A Covid-19 é um desastre do ponto de vista social, mas o risco individual é baixo. A esmagadora maioria das pessoas que contrair a doença ficará curada, independentemente do que faça. Mesmo em pacientes internados, a maioria irá sobreviver. É o terreno fértil para todo o tipo de viés. Eu tomo babosa com mel e não morro de COVID-19, logo a babosa me curou. Não é diferente da afirmação recente do nosso presidente e de um conhecido jornalista da CNN Brasil.
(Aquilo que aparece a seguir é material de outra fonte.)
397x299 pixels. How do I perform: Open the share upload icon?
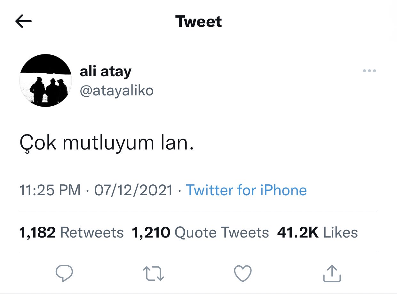point(332,274)
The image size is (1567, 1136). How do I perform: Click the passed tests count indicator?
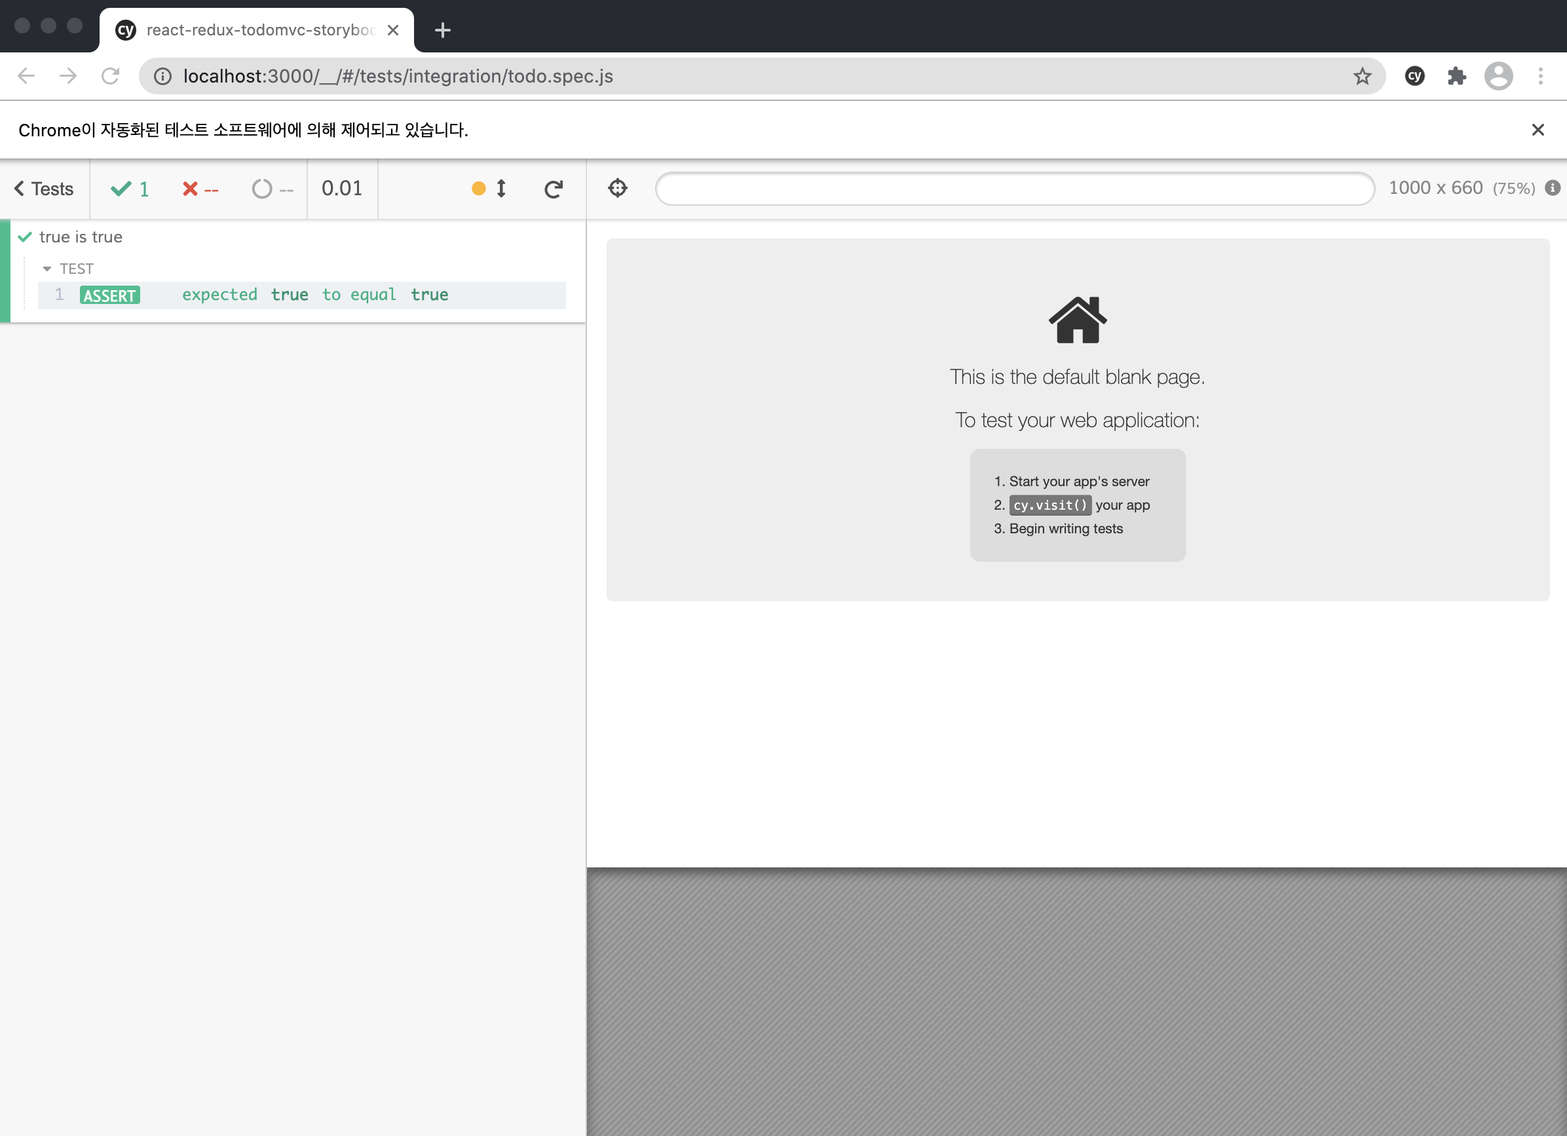(130, 189)
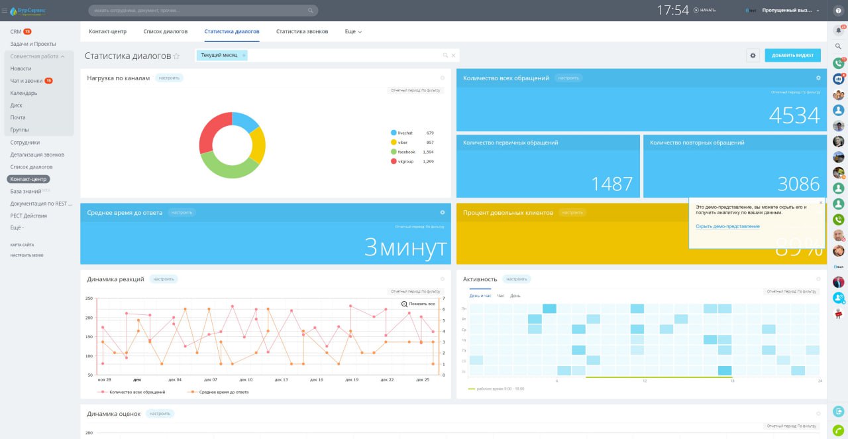Open the notifications bell icon
Image resolution: width=848 pixels, height=439 pixels.
click(x=838, y=30)
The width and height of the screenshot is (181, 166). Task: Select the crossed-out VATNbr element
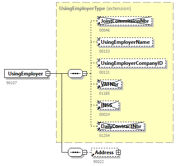[109, 84]
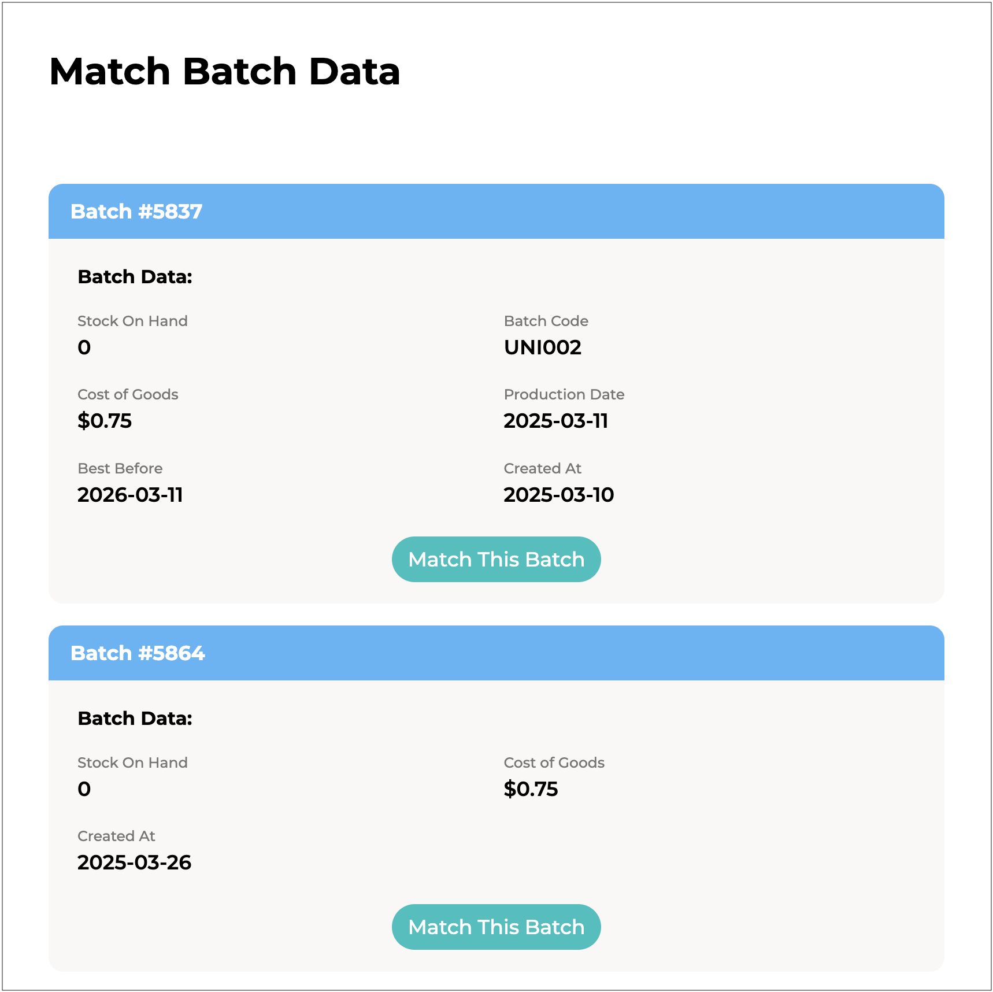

O que me traz de volta ao ocaso da racionalidade. A hidroxicloquina não é, ao contrário do que se diz por aí, uma droga muito tóxica. Complicações como arritmias cardíacas acontecem, é fato, mas são incomuns. Muitos médicos, movidos por boas intenções, dizem "por que não usar, já que não há alternativas"? A primeira resposta, de natureza puramente médica, é que isso não é o que se faz em medicina em nenhuma outra doença, incluindo as que são muito mais graves e que apresentam letalidade muito maior do que a COVID-19. Por que não usamos remédios aleatórios em esclerose lateral amiotrófica ou sepse? Porque não usamos HCQ ou algo do gênero nas epidemias de gripe? A segunda resposta é de natureza filosófica: ao consentir e dar legitimidade ao irracional, estamos refutando 300 anos de iluminismo. Subitamente, ozônio retal parece justificado. Afinal, o ozônio mata micro-organismos - existe portanto plausibilidade biológica. O presidente Trump, com o mesmo grau de astúcia, chegou à conclusão que se injetássemos desinfetante nas pessoas, poderíamos curar o vírus - afinal desinfetante mata vírus (algumas pessoas tentaram e morreram nos EUA). Abre-se uma caixa de Pandora da qual todo tipo de tratamento alternativo sairá com a sanção tácita de médicos de renome que renunciaram à racionalidade. Se pode HCQ e ivermectina, porque não homeopatia ou outros tipos de pensamento mágico? Todo o tipo de tratamento altamente duvidoso como soros rejuvenescedores, terapias "quânticas", prescrição de incontáveis suplementos e fórmulas intermináveis da "medicina alternativa" são baseados em bioplausibilidade (às vezes nem nisso). É isso mesmo que queremos? O mal que a prescrição da HCQ faz não é ao ritmo cardíaco; a HCQ é mais um prego no caixão da racionalidade.